What is being asked — Repeat the entries below exactly as they appear, with no pictures.

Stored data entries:
▼

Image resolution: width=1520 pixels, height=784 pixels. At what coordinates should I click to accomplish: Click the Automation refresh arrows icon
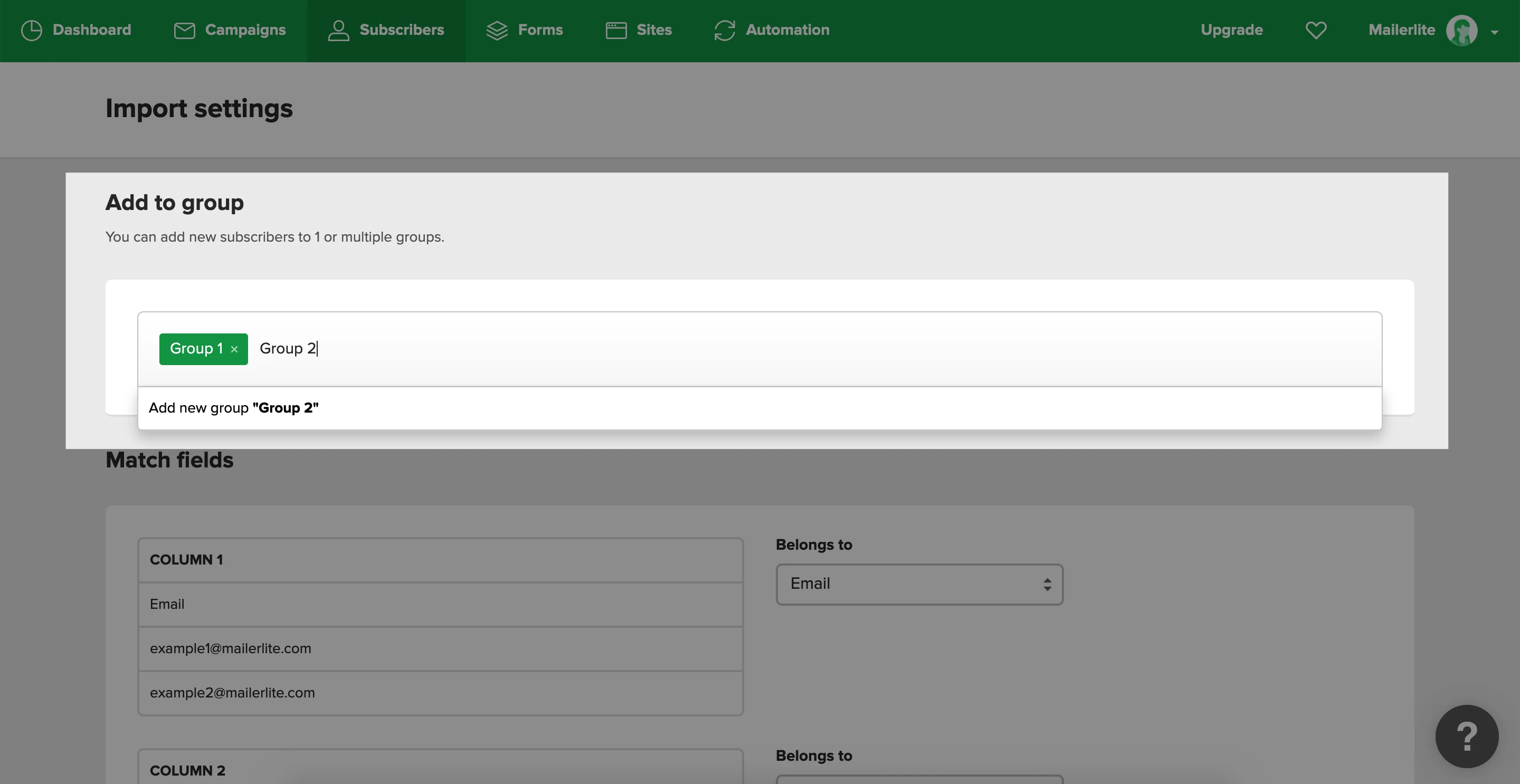725,30
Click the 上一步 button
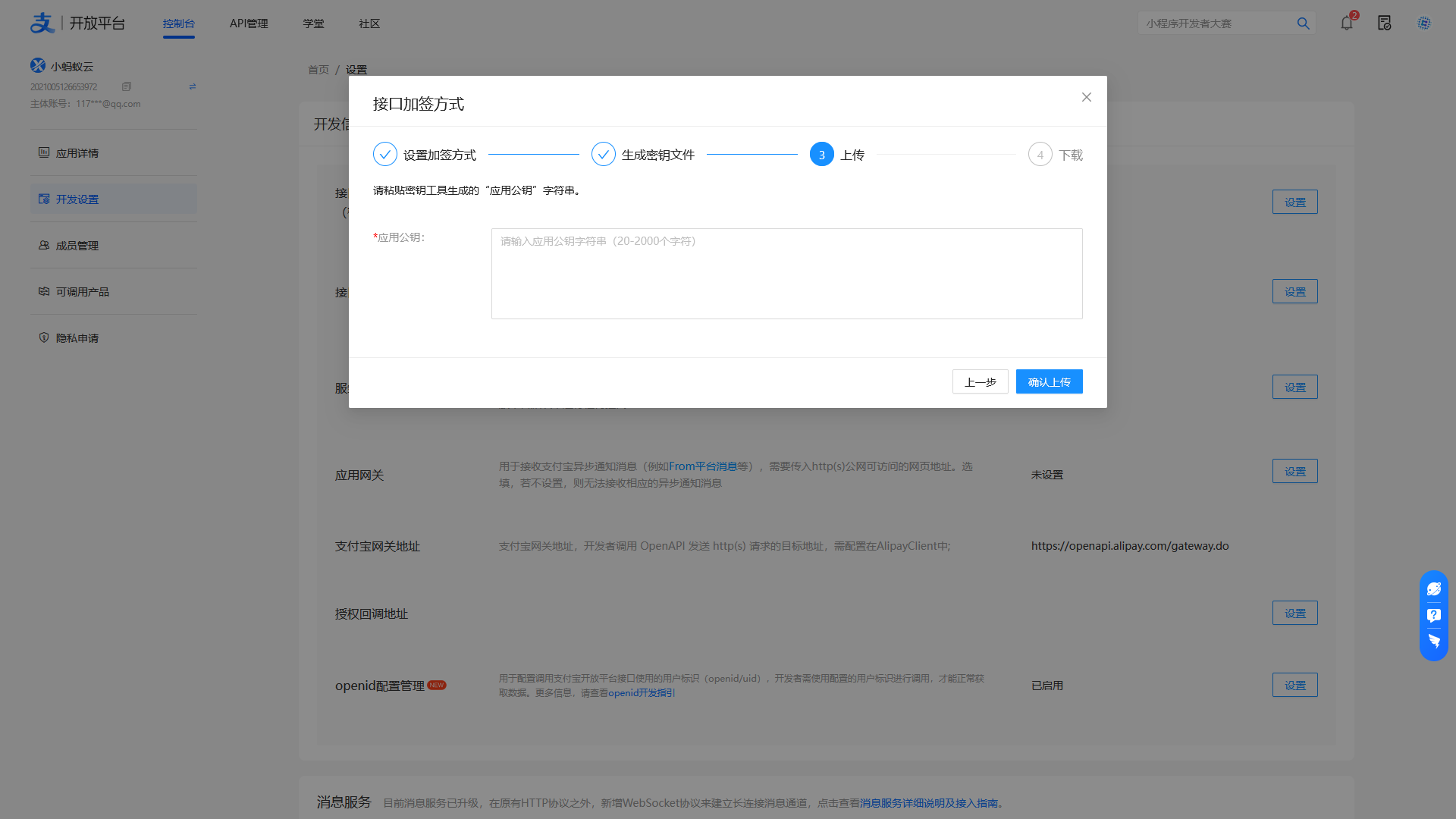Image resolution: width=1456 pixels, height=819 pixels. (980, 381)
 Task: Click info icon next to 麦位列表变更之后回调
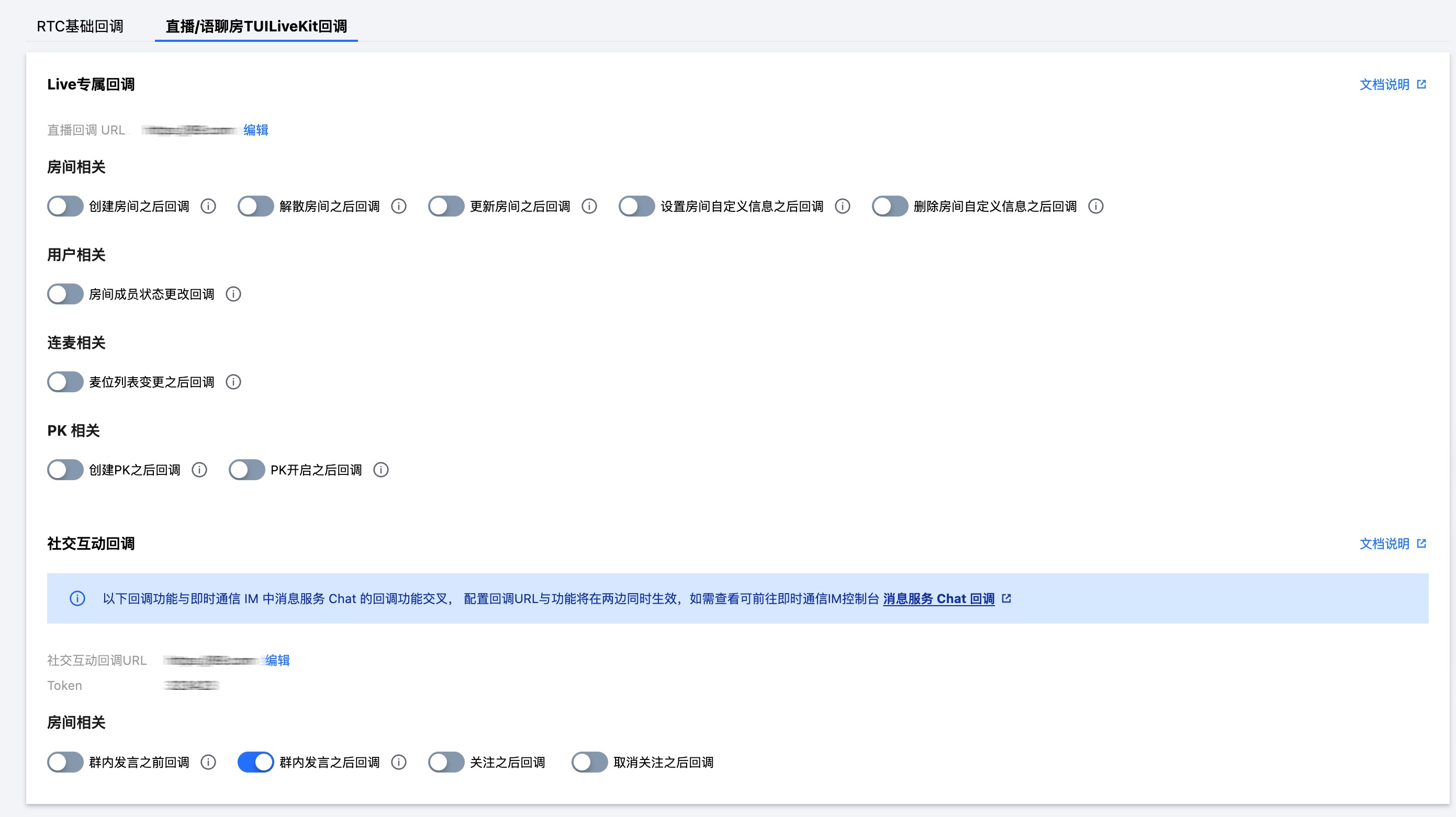pos(233,382)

▲

Response —
Image resolution: width=1520 pixels, height=784 pixels. At what coordinates should I click to accomplish: Click the Automation refresh arrows icon
725,30
Click the 上一步 button
Image resolution: width=1456 pixels, height=819 pixels. (980, 381)
 Task: Click info icon next to 麦位列表变更之后回调
pos(233,382)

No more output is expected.